Two limitations of the original Anger camera addressed by recent inventions include the inability of the Anger camera to distinguish pulse height and use of NaI as the scintillator. The first limitation does not permit the camera to reject multiple scatter gamma photons which confounds the isotope distribution image. The second is the use of NaI crystal for its blue spectrum center of its scintillation photons. This blue spectrum center was selected for optimum use of photomultiplier tubes which are more sensitive in the blue, although the visible photon yield is notably lower than that of other scintillator crystals. Also, NaI is fragile and hydroscopic, requiring careful handling.

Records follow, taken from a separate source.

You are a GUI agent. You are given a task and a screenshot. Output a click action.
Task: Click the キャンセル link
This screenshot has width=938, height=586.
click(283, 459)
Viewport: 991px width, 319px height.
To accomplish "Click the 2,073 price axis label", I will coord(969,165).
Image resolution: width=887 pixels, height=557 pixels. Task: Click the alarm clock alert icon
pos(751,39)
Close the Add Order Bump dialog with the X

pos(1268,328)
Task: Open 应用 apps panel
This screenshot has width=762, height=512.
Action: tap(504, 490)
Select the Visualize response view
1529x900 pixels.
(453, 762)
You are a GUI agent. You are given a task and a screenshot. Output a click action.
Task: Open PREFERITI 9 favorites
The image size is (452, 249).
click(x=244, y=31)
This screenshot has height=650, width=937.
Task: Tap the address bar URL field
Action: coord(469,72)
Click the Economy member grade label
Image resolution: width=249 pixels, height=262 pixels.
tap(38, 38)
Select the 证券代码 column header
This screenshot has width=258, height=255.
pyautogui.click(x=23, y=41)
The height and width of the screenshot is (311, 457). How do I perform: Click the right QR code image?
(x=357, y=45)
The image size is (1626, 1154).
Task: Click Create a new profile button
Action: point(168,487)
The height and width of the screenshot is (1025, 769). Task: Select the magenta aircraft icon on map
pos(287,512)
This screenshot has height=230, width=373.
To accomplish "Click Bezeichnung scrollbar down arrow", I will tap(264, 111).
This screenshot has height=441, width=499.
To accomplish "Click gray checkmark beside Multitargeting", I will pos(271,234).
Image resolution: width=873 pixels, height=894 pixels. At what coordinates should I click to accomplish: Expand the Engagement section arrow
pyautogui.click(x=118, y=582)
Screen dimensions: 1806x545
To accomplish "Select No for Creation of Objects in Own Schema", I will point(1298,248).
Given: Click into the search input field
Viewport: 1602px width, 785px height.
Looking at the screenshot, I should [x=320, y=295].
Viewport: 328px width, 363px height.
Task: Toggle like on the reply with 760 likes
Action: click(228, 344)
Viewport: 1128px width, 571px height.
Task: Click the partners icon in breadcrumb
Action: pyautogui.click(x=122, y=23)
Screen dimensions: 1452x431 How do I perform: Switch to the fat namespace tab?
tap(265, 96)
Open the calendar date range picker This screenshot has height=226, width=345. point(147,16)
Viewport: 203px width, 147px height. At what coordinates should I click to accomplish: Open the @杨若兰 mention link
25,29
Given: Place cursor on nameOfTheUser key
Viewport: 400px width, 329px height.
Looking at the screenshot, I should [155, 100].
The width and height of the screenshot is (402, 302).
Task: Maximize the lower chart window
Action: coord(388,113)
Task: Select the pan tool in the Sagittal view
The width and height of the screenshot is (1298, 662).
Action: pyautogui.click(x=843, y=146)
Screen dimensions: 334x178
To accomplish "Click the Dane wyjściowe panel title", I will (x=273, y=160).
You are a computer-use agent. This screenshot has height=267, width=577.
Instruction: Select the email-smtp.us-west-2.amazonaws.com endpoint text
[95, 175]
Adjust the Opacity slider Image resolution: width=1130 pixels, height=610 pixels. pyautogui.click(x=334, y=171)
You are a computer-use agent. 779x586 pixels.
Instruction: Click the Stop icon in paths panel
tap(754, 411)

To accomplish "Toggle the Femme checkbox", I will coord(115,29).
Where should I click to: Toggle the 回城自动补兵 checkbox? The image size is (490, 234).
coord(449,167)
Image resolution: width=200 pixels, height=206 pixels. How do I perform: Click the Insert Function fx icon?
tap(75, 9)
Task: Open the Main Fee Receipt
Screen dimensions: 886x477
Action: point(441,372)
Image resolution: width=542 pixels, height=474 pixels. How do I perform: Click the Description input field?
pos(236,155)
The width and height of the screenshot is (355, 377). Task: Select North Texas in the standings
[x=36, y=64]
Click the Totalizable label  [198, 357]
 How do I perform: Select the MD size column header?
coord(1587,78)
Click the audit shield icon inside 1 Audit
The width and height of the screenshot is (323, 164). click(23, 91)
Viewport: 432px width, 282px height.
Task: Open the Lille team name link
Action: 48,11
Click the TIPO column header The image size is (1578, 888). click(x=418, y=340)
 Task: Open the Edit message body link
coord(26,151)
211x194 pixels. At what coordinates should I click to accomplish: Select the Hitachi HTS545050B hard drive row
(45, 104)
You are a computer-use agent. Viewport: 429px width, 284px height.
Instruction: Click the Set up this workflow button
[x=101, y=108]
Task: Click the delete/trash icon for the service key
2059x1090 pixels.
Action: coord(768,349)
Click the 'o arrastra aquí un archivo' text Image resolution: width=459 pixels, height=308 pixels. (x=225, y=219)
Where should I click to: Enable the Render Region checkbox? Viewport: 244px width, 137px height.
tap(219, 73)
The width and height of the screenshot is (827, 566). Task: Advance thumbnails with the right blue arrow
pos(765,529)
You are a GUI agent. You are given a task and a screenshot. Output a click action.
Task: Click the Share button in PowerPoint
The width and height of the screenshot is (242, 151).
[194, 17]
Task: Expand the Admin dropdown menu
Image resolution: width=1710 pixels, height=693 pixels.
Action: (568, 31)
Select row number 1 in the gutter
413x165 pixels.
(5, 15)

The present invention solves or substantially reduces in critical importance problems with prior art camera structures by providing an inexpensive gamma camera which uses any of several well known gamma scintillation detector crystals such as thallium doped NaI or thallium doped cesium iodide (CsI). The increased photon yield of CsI(T1), although further into the red spectrum, is a desirable attribute, and CsI is less fragile and easier to handle than NaI and is not hydroscopic. The invention further utilizes a novel high gain, low noise, high quantum efficiency intensifier system combined with a video signal processor to produce images of radioisotope distributions in the body.
It is therefore a principal object of the invention to provide an improved gamma imaging camera system.
It is a further object of the invention to provide a gamma imaging camera utilizing a scintillation crystal that permits retrofit to existing camera systems.
It is a further object of the invention to provide a gamma imaging camera system permitting use of CsI(Tl) as the scintillator crystal which is less fragile, less hydroscopic and has greater photon yield than NaI(Tl).
It is a further object of the invention to provide an economical and portable gamma camera having no light pipes for coupling the scintillator crystals and the photon detector.
It is another object of the invention to provide a gamma imaging camera incorporating a high efficiency coupling lens to capture the scintillation photons from a large area crystal and couple the signal to a small aperture sensor system.
It is a further object of the invention to utilize night vision inverter tube assemblies coupled and operated in a novel manner.
It is another object of the invention to provide a gamma camera having ultra low level detection capability with a gain of about 10.sup.9 with noise less than 10.sup.-3 /pixel/sec.
It is another object of the invention to provide a gamma imaging camera wherein the image processing is simplified by using conventional video camera output with a VCR and personal computer control.
It is a further object of the invention to provide a gamma imaging camera incorporating Compton scatter rejection in the gamma image by thresholding in the image processing.
It is another object of the invention to provide a gamma imaging camera incorporating cosmic ray background rejection by band limiting of the scintillation events in the image processing.
It is yet another object of the invention to provide an ultra-low level (essentially single-photon) visible spectrum imaging camera system.
These and other objects of the invention will become apparent as a detailed description of representative embodiments thereof proceeds.